I love this city. I raised two daughters here, and I know they will carry with them throughout their lives the ethos they grew up with here: strive to reduce your impact on the earth, express yourself, be creative, and above all be authentic. I can ride my bike for miles without having to cross a busy street. I don’t have to wend through miles of sprawl to get home. We have genuine homegrown arts organizations; our festivals feature Nobel laureates talking about the next scientific breakthrough; you might be sampling the next national food craze at the farmer’s market; and people are engaged in the future of their community. We are a community. So naturally we all want it to reflect the vision we have for our future in this place we call home.
Passage of ballot question 300 would be a profound mistake. I do not think this election is about the competing visions of privileged elitists or greedy developers. Ballot question 300 was born of genuine concern over the rate of change in Boulder. Looking around, people wonder whether we are in danger of losing our soul. Might Boulder forsake its commitment to responding to climate change? Are we just becoming a playground for people who can afford to buy real estate in Boulder but who won’t contribute to the community?
While those and other concerns expressed on the opinion pages are legitimate concerns in the face of rapid change, ballot question 300 is not the answer.

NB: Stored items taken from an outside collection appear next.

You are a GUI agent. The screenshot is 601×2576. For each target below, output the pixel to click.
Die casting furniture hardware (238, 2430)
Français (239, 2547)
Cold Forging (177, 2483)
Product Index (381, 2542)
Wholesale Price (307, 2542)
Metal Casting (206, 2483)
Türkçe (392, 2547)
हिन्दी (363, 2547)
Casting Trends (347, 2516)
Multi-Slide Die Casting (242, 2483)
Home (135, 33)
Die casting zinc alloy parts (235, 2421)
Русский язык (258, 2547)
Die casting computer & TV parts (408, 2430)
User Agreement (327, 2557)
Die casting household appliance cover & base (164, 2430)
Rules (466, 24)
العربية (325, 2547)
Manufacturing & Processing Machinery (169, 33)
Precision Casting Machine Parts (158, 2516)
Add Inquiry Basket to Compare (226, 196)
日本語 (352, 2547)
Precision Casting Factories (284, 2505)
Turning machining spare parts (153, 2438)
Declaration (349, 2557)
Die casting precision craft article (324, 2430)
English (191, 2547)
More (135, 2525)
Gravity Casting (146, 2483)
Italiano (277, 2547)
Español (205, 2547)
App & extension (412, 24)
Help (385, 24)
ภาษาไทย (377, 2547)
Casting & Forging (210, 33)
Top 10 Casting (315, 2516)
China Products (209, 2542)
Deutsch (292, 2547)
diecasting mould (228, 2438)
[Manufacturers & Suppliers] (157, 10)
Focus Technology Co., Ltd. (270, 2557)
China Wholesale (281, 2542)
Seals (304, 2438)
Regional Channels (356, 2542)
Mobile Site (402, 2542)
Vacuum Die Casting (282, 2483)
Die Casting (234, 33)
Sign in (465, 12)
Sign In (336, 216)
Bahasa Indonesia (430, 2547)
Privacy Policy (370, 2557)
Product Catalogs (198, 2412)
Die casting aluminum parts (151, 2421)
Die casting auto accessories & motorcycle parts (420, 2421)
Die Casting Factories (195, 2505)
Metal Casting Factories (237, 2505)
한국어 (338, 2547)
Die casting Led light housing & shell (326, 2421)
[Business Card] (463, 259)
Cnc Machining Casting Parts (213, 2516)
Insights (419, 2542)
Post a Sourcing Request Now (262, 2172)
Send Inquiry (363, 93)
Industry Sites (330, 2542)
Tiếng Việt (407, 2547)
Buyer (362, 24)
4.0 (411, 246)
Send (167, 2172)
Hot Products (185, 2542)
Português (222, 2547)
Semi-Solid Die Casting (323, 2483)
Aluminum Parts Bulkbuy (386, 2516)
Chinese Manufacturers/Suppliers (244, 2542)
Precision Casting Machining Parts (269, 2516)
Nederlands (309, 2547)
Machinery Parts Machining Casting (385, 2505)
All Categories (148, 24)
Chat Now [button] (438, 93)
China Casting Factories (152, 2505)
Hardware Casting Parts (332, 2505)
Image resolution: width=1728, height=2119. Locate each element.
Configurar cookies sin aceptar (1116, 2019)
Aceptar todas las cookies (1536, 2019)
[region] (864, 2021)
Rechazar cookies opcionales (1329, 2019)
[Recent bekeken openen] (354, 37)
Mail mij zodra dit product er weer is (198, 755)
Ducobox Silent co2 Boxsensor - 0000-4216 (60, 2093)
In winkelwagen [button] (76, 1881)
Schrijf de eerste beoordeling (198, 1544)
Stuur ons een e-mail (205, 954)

Boulder has pressing and complex challenges. Those of us fortunate enough to have lived here for decades want to be able to grow old here. Will we be able to do that if real estate prices continue their climb? We want our children and grandchildren to be able to live here too. We need their vibrancy, their ideas, their creativity and energy, and we want to offer them an embracing, creative home that fosters new thinking. But where can a young family afford to live? We want to lead the way on reducing carbon emissions and demonstrate that comfort and affluence need not come at the expense of the environment. But can we do that if our population strains our water resources and we drive everywhere? We want to maintain economic diversity without succumbing to the false logic of urban sprawl as the solution to sky-high rent. And we want to spawn the next hot company and provide high-quality jobs with livable wages so people can live in our community with dignity. But can we do this without losing what makes Boulder unique?
Ballot question 300 doesn’t answer those questions and doesn’t provide a path forward. Allowing neighborhoods to vote on changes to land-use regulations will not assure that we are, remain or become the community I think we all want.
What we all care about so fervently requires us to come together. Boulder will not be an environmentally-sustainable, affordable, and caring community if our land development regulations encourage us to think only with reference to our own neighborhood.
Moreover, ballot measure 300 won’t lead to better land-use decisions. It doesn’t allow neighborhood votes on separate projects. It won’t stop downtown development or huge, ugly houses. It only allows a vote on wholesale regulatory changes, which have not been the cause of the explosion in development.
Ballot measure 300 undermines representative democracy. It allows separate neighborhoods to decide whether the policies enacted by their representatives should apply to them. But what yardstick would they use? Would they take testimony from all sides before they vote? Would they be required to become knowledgeable about the issue on which they will vote? Would their decision have to reflect what is best for Boulder or only what they want for their immediate environs? And what if only a small fraction of eligible voters actually voted, so that the outcome of an election that affects all of us is determined by a small fraction of the voters?
Express your desires about Boulder’s future through your vote in this City Council election. Vote for the candidates who reflect your vision for Boulder. Demand that they listen to you and to others. Require them to articulate the basis for their decisions. Send them emails, show up and testify. Make them do their job.
Please don’t vote for 300 and expect that Boulder will be the city you want it to be. Ballot measure 300 is not the solution.
Claire Levy is a former state representative from House District 13.